On the way home, I decided to drive through the housing development that was put in where the old trailer park was. Now it is half million dollar homes with a winding drive through it. I came around a curve and there were 3 Sandhill cranes right there in the common area, just eating grubs. I sat for about 15 minutes just watching them. A woman was walking her labs, a big one and a little goofy puppy. She stopped and wondered what I was looking at. I said, *I think we live in paradise.* She seemed a little startled by that, *you do?* she said…I just laughed and thought, *we, we….* but she didn’t hear that.
I think maybe *paradise* is a state of mind perhaps. Today is gray on gray with brown trees and dried leaves. But my heart is soft with paradise bubbling. The birds are gray as well, the birds are part of paradise.
Yesterday, I went to deliver a rescue dog out in the mountains. The woman collects giraffe stuff. I think maybe she had 5,000 different kinds of them…even a Santa with a giraffe. She loves them and cares for each and every one. She knows the story behind every single one. It made me wonder about collecting, gathering what we cherish into our lives.
Then I went to a Christmas bazaar. It was unlike any Christmas thing I have been to..there was a young woman set up on the floor with a Turkish carpet and pillows. She all dressed up in mid eastern regalia. The sign said she reads Turkish coffee.
*tell me how this works?*
*Well, you drink the coffee, and then I read the ground that are left in the cup.*
*I don’t drink coffee. Can we still do it?*
*What if you drink the coffee. I can put my intention into the cup.*
*Hmmm, ok, we can try it. You don’t have to pay if it doesn’t work*
So she brewed a tiny cup of coffee and had me put my hands over it. Then she drank it. I was thinking that she was drinking my intention which was for bringing healing. We had to wait for the grounds to set. I asked her what she does in her regular life. She said she was a gypsy..
But then she kept talking and she told me her life story. She had been smoking pot for 10 years and had decided it was time to get clean so she had stopped. She has two small children. She lives near her parents in Rio Rancho. They pay for her mortgage. Her father works for the department of labor. Both her parents smoke dope so they can’t really tell her it is bad. But she wants more for her life. There was way more, a story streaming out while I was sitting on the floor on a Turkish rug with my leg going to sleep.
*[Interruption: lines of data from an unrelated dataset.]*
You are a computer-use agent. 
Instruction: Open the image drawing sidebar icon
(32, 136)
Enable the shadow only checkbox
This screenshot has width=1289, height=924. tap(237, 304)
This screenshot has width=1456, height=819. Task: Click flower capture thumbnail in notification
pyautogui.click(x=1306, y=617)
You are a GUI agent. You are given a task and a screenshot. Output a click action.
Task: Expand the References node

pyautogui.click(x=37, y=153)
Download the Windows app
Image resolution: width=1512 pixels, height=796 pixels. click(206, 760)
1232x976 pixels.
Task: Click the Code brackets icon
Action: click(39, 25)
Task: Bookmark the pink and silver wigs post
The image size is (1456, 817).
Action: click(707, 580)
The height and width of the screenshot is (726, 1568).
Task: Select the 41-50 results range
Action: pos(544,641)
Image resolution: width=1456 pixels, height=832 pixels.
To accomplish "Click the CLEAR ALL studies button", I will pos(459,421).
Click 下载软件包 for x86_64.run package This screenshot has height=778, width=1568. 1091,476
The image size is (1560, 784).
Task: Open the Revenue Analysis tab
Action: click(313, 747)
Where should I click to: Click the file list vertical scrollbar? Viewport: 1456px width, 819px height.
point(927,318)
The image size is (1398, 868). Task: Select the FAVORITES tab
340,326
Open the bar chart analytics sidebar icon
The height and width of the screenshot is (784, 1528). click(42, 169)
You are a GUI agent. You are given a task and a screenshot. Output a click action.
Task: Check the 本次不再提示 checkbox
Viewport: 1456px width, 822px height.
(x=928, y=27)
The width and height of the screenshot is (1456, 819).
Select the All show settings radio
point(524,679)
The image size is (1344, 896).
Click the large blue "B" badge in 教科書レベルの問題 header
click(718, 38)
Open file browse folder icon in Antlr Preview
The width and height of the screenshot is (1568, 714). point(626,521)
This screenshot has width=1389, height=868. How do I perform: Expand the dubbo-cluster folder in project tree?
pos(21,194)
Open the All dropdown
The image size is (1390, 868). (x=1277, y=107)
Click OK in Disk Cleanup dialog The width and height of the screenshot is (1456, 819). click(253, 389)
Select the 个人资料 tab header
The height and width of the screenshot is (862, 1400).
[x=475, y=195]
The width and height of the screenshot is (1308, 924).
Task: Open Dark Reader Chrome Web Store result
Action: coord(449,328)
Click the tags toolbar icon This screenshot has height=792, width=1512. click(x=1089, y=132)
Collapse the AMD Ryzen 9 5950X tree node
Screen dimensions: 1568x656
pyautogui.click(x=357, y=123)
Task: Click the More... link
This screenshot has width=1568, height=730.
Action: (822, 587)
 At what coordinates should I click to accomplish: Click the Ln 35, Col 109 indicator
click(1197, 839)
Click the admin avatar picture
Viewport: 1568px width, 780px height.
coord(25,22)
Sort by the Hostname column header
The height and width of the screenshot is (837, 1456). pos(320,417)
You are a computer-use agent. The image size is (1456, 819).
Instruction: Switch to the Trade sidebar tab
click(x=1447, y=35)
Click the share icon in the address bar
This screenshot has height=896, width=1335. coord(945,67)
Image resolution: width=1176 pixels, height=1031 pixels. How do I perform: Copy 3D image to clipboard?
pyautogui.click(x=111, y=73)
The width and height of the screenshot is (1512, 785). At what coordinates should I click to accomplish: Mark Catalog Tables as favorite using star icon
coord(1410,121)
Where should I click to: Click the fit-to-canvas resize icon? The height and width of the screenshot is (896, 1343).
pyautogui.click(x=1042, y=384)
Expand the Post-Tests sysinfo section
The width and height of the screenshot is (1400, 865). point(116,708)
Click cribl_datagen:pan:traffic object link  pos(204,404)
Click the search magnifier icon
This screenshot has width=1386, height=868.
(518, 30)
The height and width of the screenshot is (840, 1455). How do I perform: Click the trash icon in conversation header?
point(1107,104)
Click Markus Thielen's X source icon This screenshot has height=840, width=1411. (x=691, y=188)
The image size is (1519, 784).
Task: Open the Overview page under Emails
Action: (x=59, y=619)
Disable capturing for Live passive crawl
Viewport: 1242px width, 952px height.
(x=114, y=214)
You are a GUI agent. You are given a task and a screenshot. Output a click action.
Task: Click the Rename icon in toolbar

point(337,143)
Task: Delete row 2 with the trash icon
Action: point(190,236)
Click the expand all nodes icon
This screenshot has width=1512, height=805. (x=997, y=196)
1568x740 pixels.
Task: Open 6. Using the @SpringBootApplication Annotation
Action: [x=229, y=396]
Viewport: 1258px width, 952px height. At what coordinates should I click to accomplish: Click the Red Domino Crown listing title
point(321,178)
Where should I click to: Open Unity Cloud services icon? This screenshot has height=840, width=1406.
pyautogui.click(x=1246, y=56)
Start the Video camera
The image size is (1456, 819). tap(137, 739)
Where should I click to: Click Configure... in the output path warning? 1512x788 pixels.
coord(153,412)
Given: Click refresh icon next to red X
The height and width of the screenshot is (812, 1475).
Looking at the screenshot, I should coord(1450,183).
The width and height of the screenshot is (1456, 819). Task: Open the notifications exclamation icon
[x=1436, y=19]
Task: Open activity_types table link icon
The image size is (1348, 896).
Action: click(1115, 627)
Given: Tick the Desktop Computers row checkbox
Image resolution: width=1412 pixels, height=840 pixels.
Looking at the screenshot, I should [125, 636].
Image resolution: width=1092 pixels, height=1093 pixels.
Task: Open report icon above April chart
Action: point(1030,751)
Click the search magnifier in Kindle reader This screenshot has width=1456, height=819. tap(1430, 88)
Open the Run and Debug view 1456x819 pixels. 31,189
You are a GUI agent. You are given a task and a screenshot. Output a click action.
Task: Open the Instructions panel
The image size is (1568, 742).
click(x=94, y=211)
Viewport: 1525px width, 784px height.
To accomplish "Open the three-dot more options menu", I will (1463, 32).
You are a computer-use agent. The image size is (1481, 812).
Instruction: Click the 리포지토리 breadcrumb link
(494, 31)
I asked her if she had anyone supporting her in being clean. She said no, all her friends smoke dope.
Then she read the coffee grounds for me. She showed me the sleeping dragon in the cup, and a tiny fox coming out of the woods. I thought she is reading her own story here. When we were done, I wrote her a check. I had used my cash to buy some coffee beans for my son in law. I put www.radiantrecovery.com on the check and said, you can call me if you like. I can support your journey.
I think I collect the wounded hearts. I was so touched by her little gypsy self.